After mostly ignoring the NFL combine a few things became clear this week. Namely, that hand size matters a HUGE amount (Note: Perverts leave NOW). With the start of free agency we were greeted with a video of Brock Osweiler keeping a fight from occurring. The video was posted on TMZ, and if you watch closely you’ll see that hand size matters. Brock Osweiler never actually drops his pizza even as he defuses a fight. If you look at Brock Osweiler’s hand size at the combine, he measures in at 9 7/8″. That’s pretty big.

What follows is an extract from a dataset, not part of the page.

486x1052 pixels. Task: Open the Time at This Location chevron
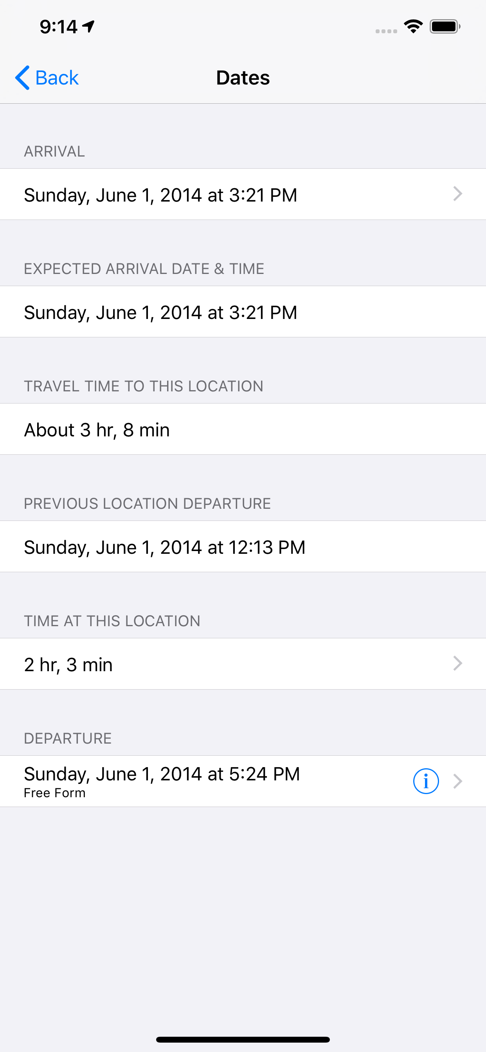tap(457, 664)
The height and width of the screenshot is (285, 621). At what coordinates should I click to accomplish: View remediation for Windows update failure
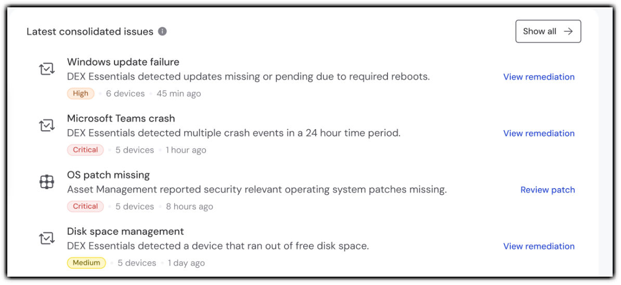click(x=539, y=77)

In and unscientific method I quickly measured my hand size as the NFL does. My hand measures in at 9 1/4″. For control I measured my family members too. My brother measures in at 8 1/4,” my Mom at 9,” and my step-dad at 9 1/4.” I play piano, but my brother does not, leading to my hand span being larger as a result (See Brandon Allen and his Magic Hand Stretches). To put this into perspective Rotoworld posted this great article which shows that everyone (except my brother) has bigger hands than Michael Vick (8.5″), even my mother. Yet none of us even reach Favre or Russell Wilson’s 10+ inch hands. And on a more hilarious note, my Mom has bigger hands than Tony Romo…. Jerry Jones you’d better start looking for a new quarterback.
So Osweiler’s hands aren’t the biggest of all-time, but they’re bigger than mine and that’s enough to be a decent NFL QB. So with Osweiler joining the Texans I believe they’re in good hands. Wow, that pun wasn’t even intentional. It burns my eyes. But mostly hurt my hands to type that.
Now everyone take a deep breath. Because Osweiler isn’t going to bust like I’ve heard so many people say. Is he worth less money than Jay Cutler? Yes. And that’s exactly the contract that he got. Go get ’em Osweiler. I hope you enjoyed my very unscientific methodology.